Eril Cambaz: Yarışma ile ilgili düşüncem ve hedefim şarkı söylerken ortaya çıkan gerçek beni, gerçek ruhumu olabildiğince fazla insana yaşatabilmek, hissettirebilmek ve bunu yapabilmek için elimden geldiğince orada kalmaya çalışmak.

Soru: Kıbrıslı destekçilerinin sosyal medyadan verdiği pozitif ve olumlu desteğe karşılık olarak ne söylemek istiyorsun? Bu destek sana ne hissettirdi?

Eril Cambaz: Kesinlikle anlatılamaz. İnsana inanılmaz bir şey hissettiriyor. Ben böyle birşeyi hayatımda ilk kez bu kadar büyük boyutta yaşadım. Gerçekden kendimi çok iyi hissettim. Böyle birşeyin insanın ulaşmak istediği hedefe ulaşması için gereken inancı tazelediğini ve rahatlattığını hissettim. Özgüven kattığı gibi elinde olmasa da sorumluluğunu da artrıyor. Herkese ayrı ayrı desteklerinden dolayı sonsuz teşekkürlerimi iletiyorum.

Soru: Yarışmanın sonucu ne olursa olsun müzik sektöründe ilerlemeyi düşünüyor musun? 

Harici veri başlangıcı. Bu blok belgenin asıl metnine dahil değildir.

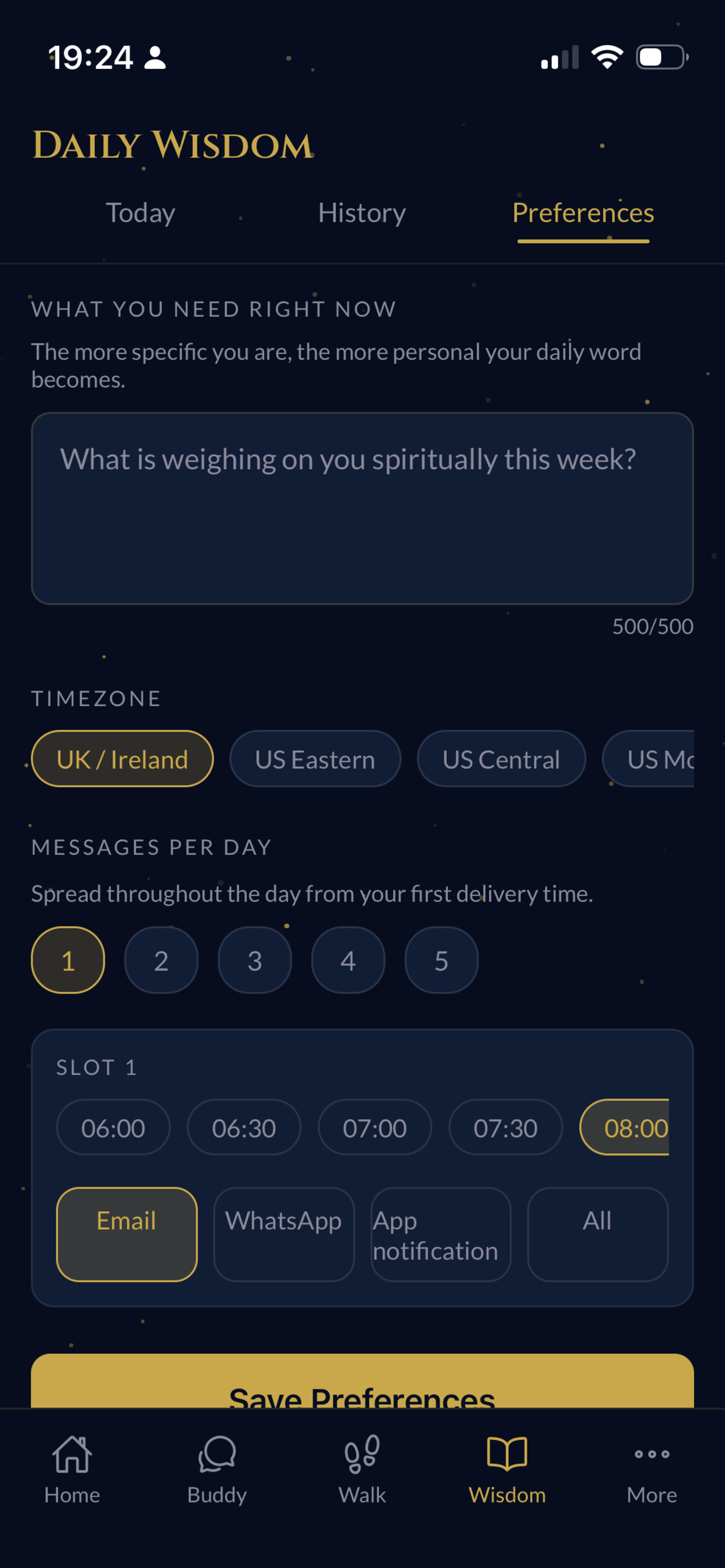Focus the spiritual weighing text field
725x1568 pixels.
(x=362, y=508)
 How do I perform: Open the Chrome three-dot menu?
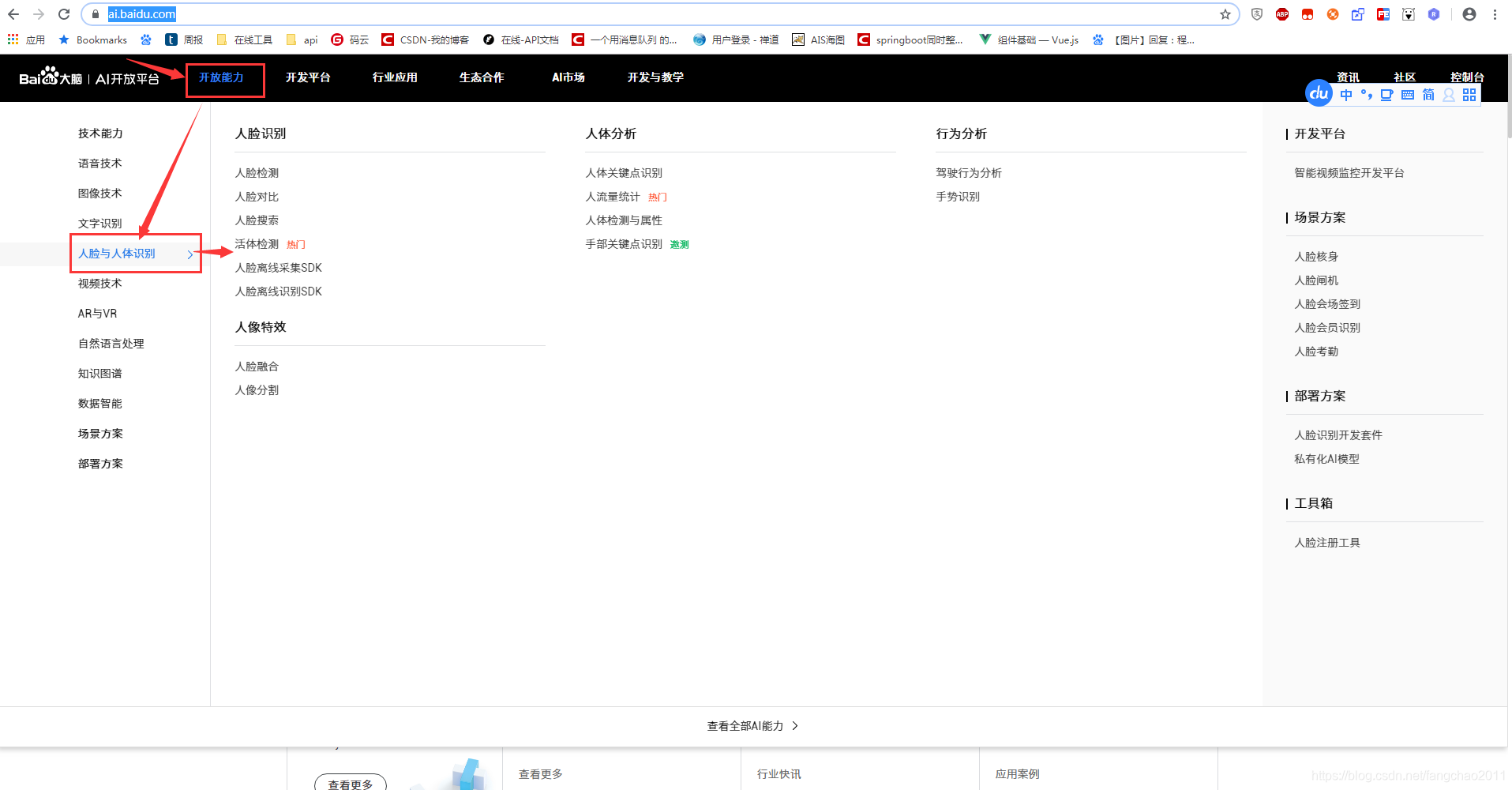tap(1495, 13)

Eril Cambaz: Müzik benim hayatım. İnsan yaratılış amacını hiçbir zaman inkar edemez. O yüzden müzik her zaman olacak. Ancak sahne ışıklarının her zaman yanık kalması benim elimde.. 

Soru: En büyük hayalin nedir? 

Eril Cambaz: Bence insan sanatını icra ederken, bunun karşılığını hakettiği şekilde alabilmesi zaten en büyük hayaldir. İnsan harcadığı emeğin hakkını alabilmeli. Benim de hayalim hakettiğim neyse onu almak daha fazlası değil.

Soru: Ellerinde bulunan dövmeler yarışmada oldukça dikkat çekti. Bu dövmelerin bir anlamı var mı? 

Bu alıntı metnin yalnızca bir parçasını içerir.